START SUPPLIED INFORMATION

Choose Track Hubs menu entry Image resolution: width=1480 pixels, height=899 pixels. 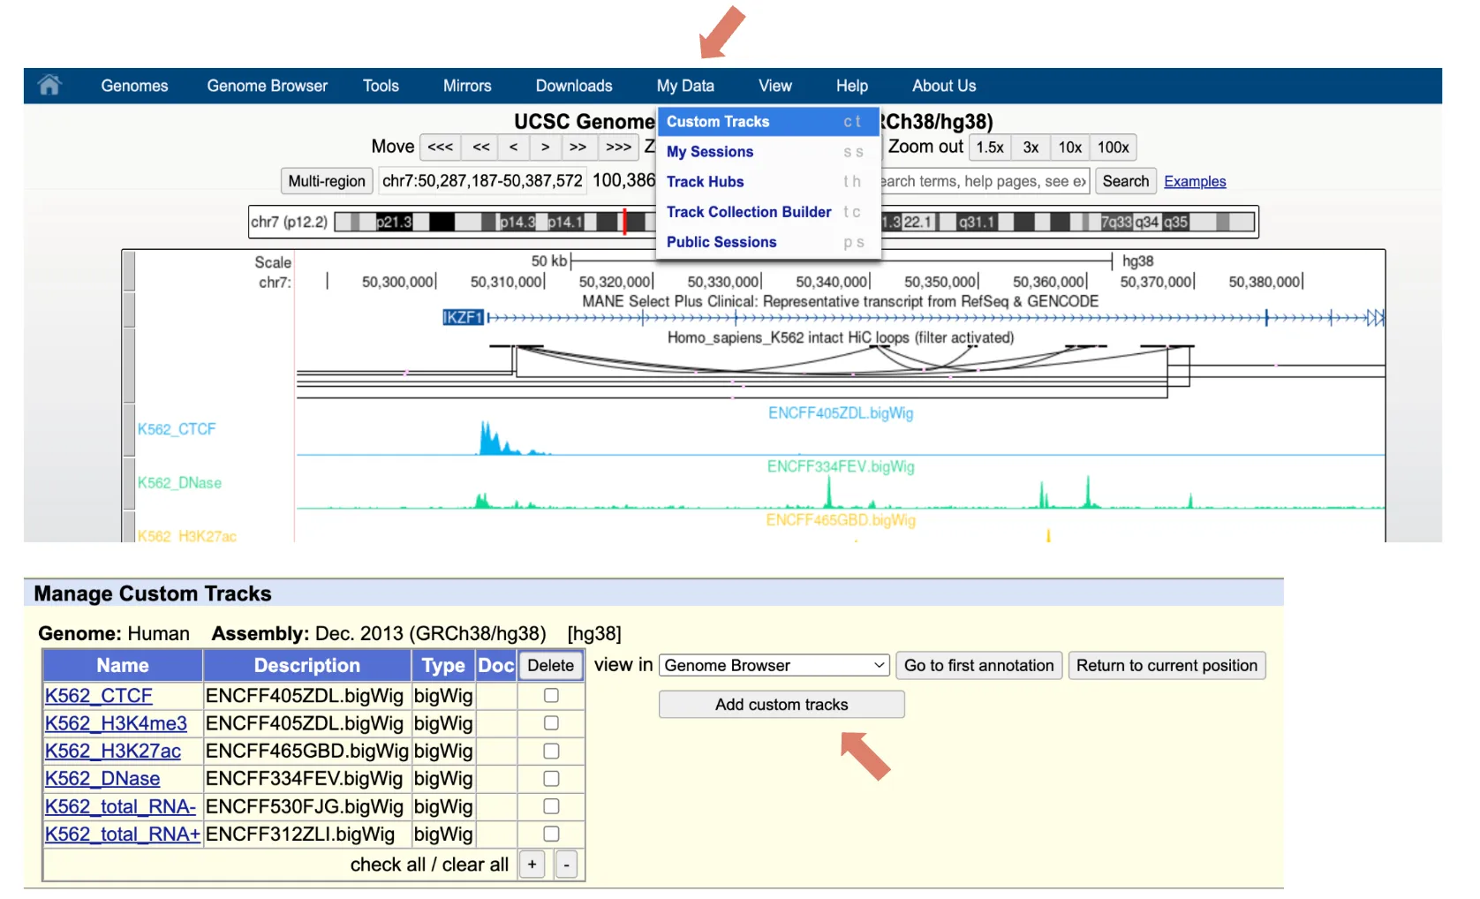[x=705, y=182]
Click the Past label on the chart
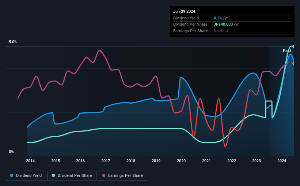The height and width of the screenshot is (186, 300). 287,51
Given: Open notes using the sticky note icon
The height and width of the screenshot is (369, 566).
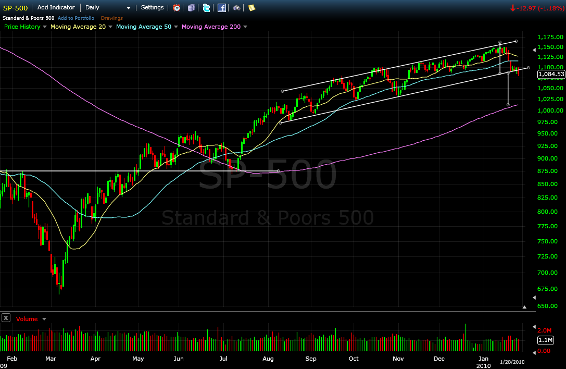Looking at the screenshot, I should [x=251, y=7].
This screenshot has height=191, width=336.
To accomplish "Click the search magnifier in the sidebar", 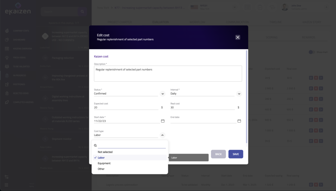I will [x=82, y=11].
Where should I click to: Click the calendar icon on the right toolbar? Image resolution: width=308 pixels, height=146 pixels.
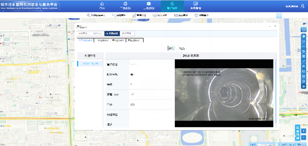click(x=303, y=30)

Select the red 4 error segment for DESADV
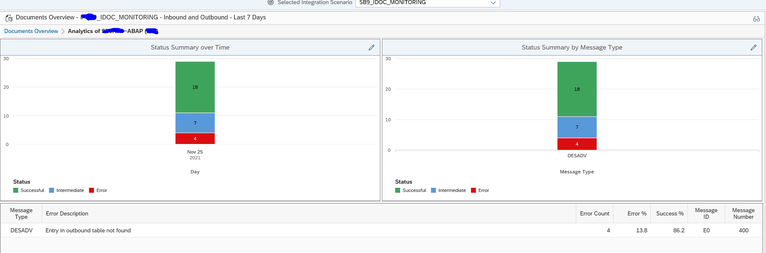click(x=577, y=144)
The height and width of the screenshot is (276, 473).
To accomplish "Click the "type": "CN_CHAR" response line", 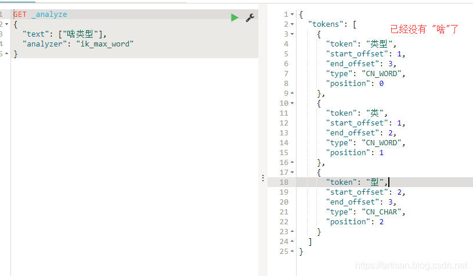I will tap(365, 212).
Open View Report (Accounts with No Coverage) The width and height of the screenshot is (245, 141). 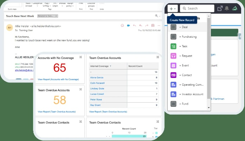(x=58, y=79)
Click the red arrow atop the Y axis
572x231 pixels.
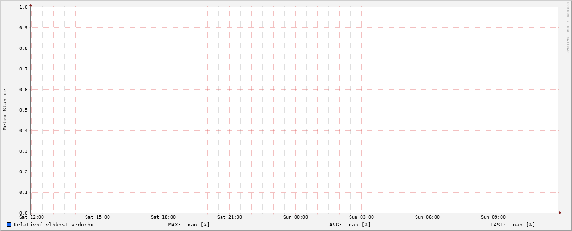(31, 5)
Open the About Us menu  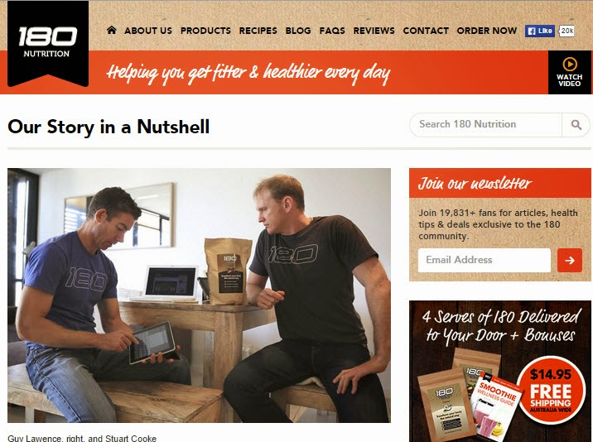[x=148, y=31]
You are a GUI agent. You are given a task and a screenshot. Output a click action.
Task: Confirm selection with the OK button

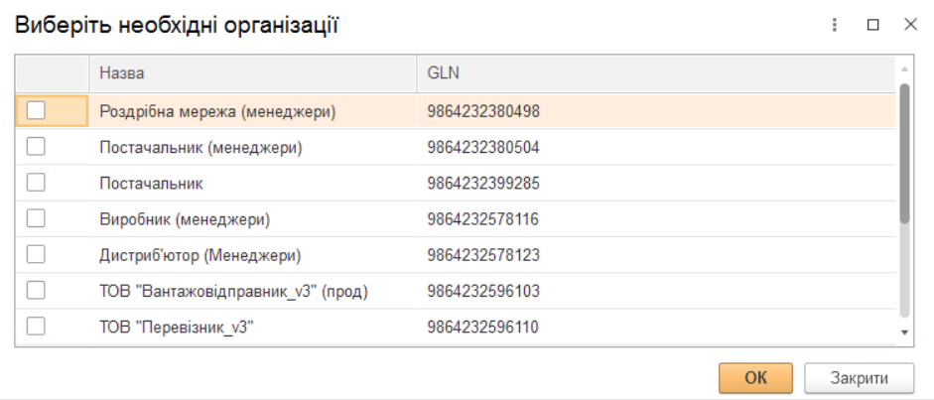click(x=755, y=377)
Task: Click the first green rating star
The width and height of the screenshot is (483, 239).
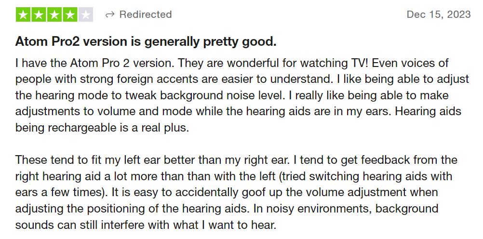Action: point(23,14)
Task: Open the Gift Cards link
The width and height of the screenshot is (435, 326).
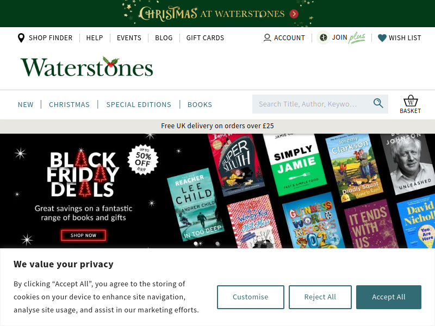Action: [x=205, y=37]
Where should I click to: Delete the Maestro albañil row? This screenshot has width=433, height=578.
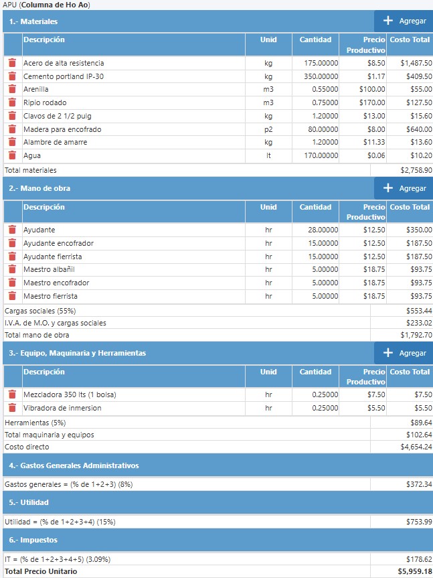click(12, 269)
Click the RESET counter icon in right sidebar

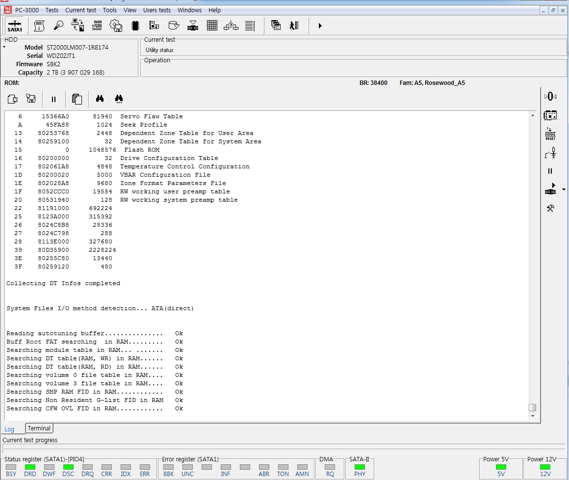click(550, 134)
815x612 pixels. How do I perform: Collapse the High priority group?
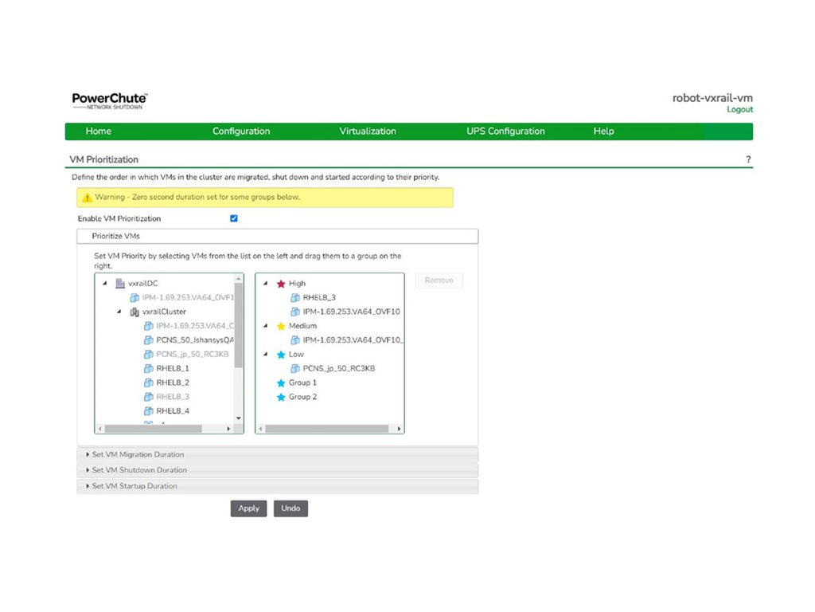pos(266,284)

END SUPPLIED INFORMATION

**WORK INSTRUCTIONS**
No pictures belong in the output. Restate word for word only the lines from the one containing "Task: Open the Gift Cards link" to the end of the entries above.

**FINAL ANSWER**
Task: Open the Gift Cards link
The width and height of the screenshot is (435, 326).
Action: [x=205, y=37]
Where should I click to: Delete the Maestro albañil row? This screenshot has width=433, height=578.
click(12, 269)
Click the RESET counter icon in right sidebar

click(550, 134)
815x612 pixels. How do I perform: Collapse the High priority group?
pos(266,284)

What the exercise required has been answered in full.